● **Records for this exercise**:
========

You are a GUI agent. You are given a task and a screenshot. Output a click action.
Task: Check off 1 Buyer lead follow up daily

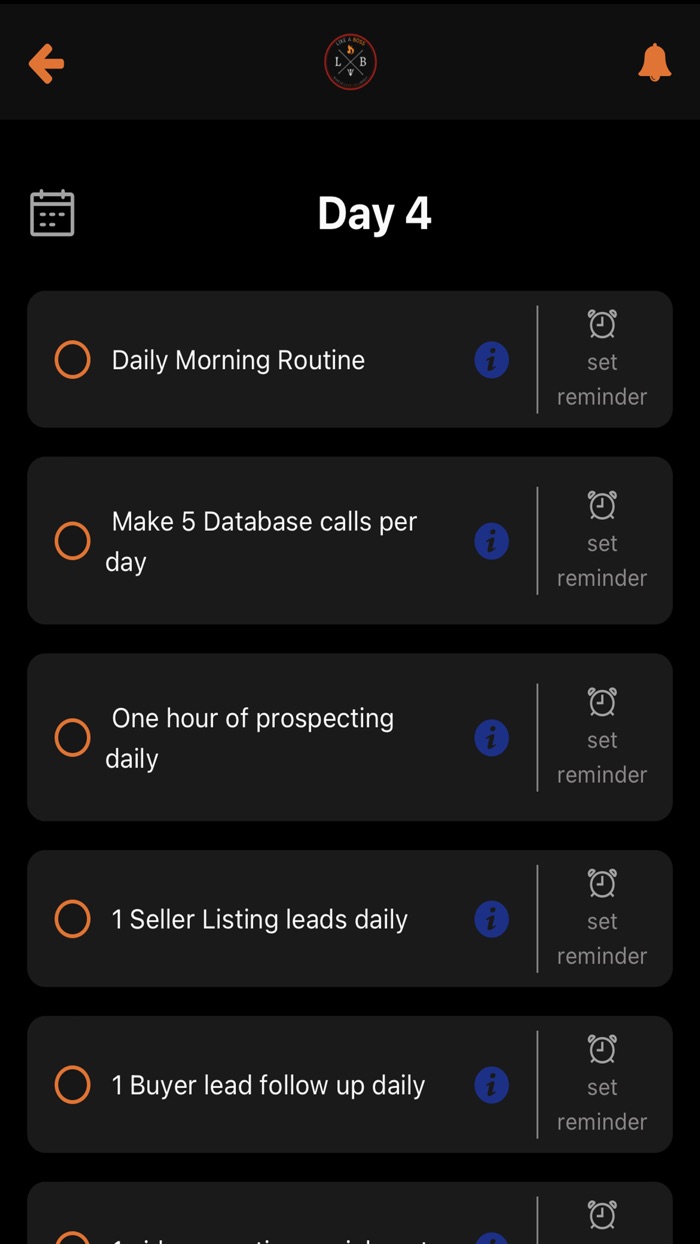(x=72, y=1085)
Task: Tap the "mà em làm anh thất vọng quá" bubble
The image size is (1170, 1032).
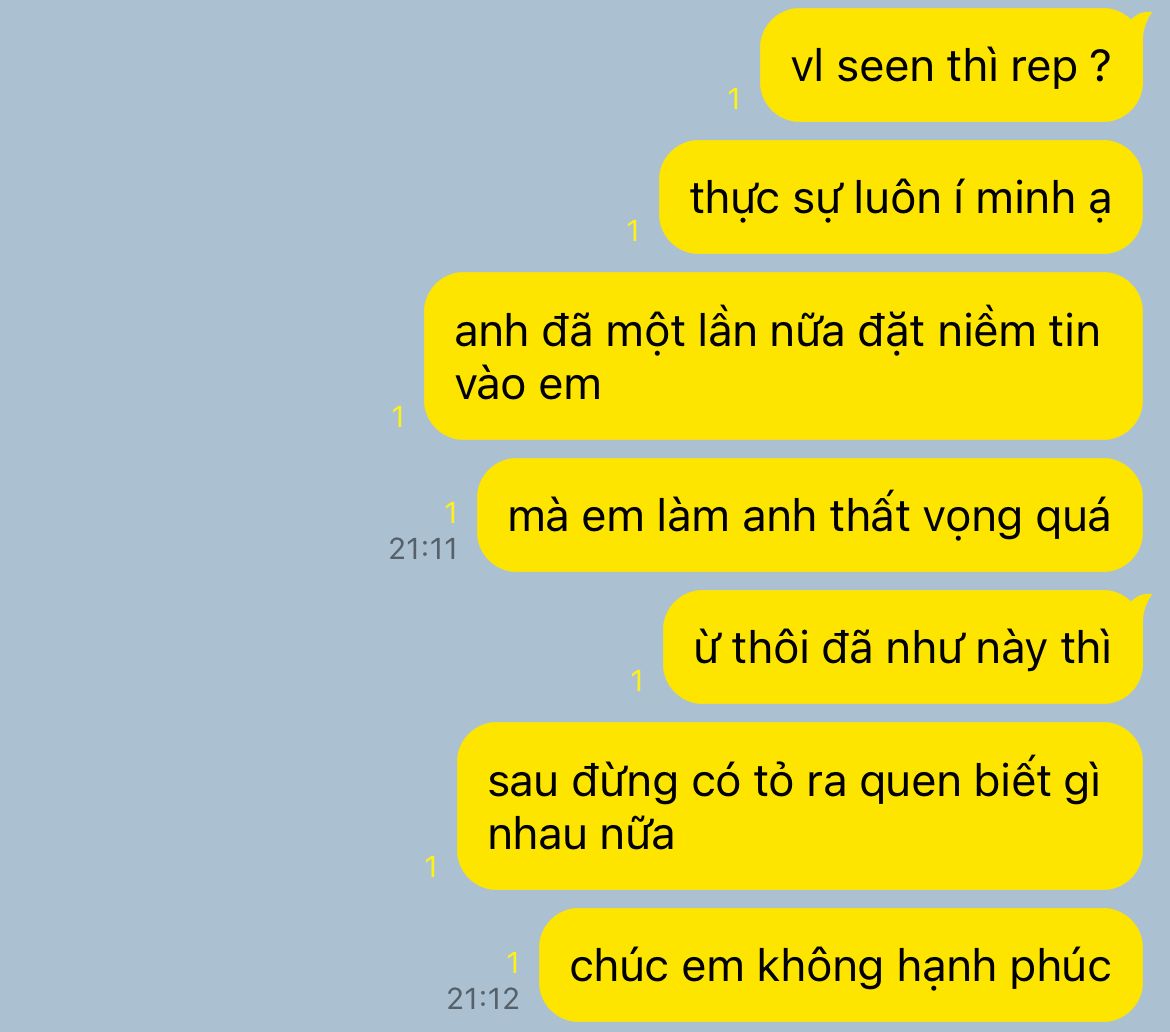Action: (810, 515)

========

Repeat verbatim the range of lines that opens at the line containing "Task: Tap the" and closes at the last line of the entries, excluding all pictures.

Task: Tap the "mà em làm anh thất vọng quá" bubble
The image size is (1170, 1032).
Action: (810, 515)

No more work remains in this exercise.